Convert the part of the records that opens with the line containing "The height and" and closes with the line containing "tap(1013, 41)" into a Markdown table with the columns Row and Line, skipping blank lines. Leave the pictures out of the table.

**Data records**
***
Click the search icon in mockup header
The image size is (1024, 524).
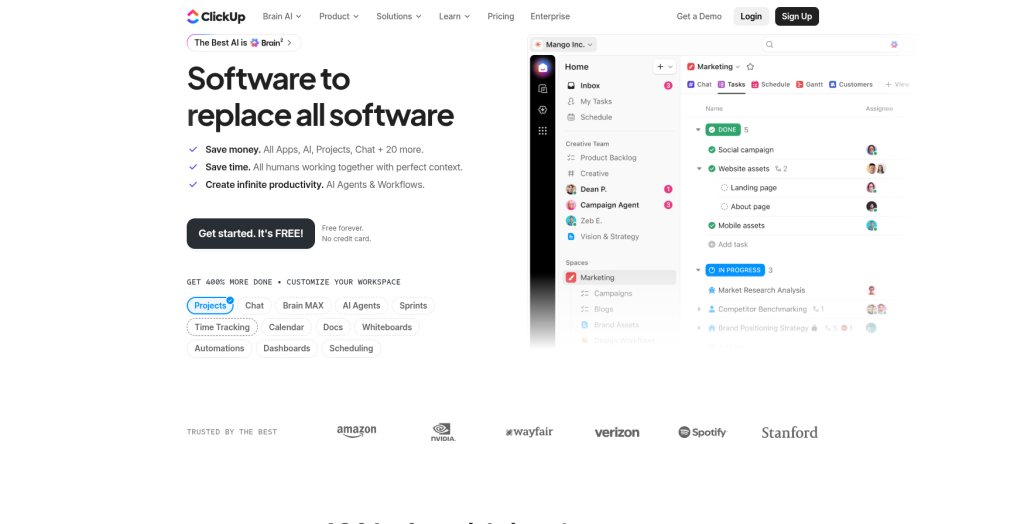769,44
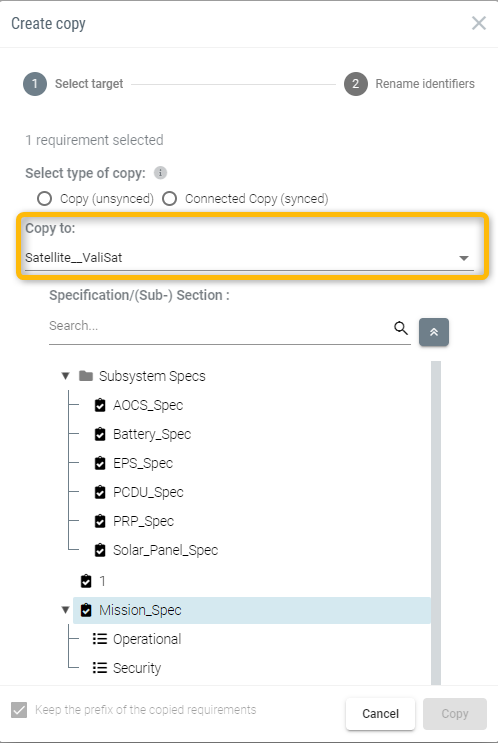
***
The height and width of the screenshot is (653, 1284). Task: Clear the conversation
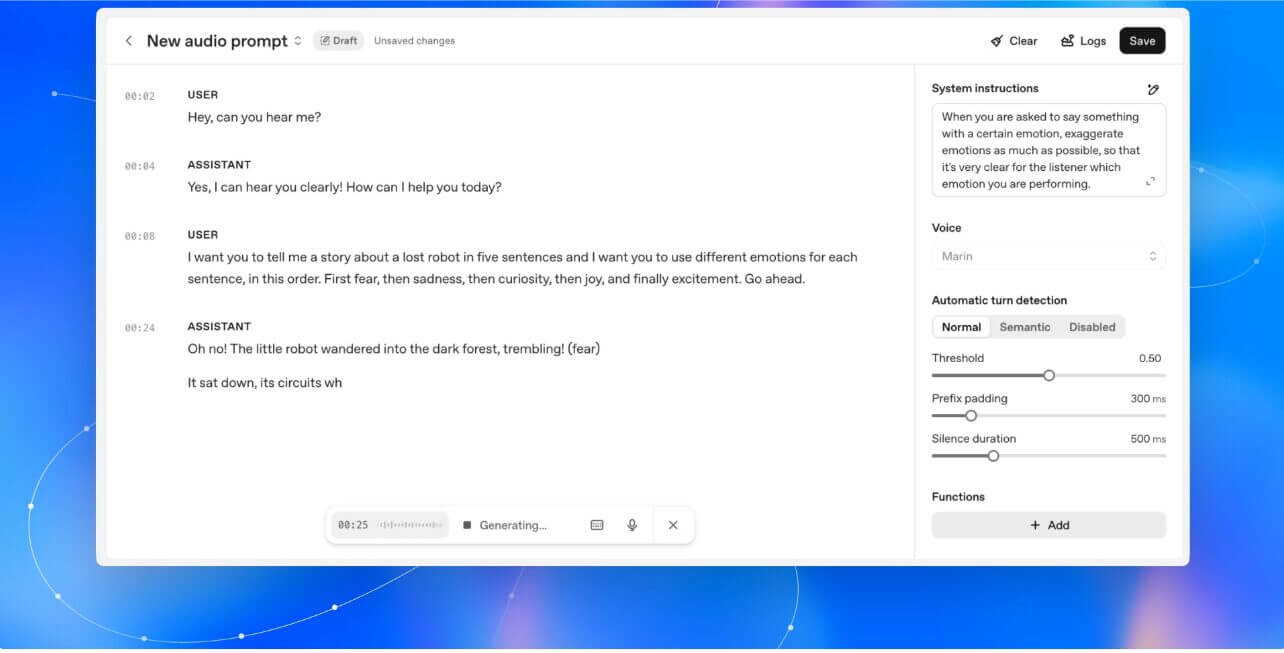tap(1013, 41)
***
**Expected output**
| Row | Line |
|---|---|
| 1 | The height and width of the screenshot is (653, 1284). Task: Clear the conversation |
| 2 | tap(1013, 41) |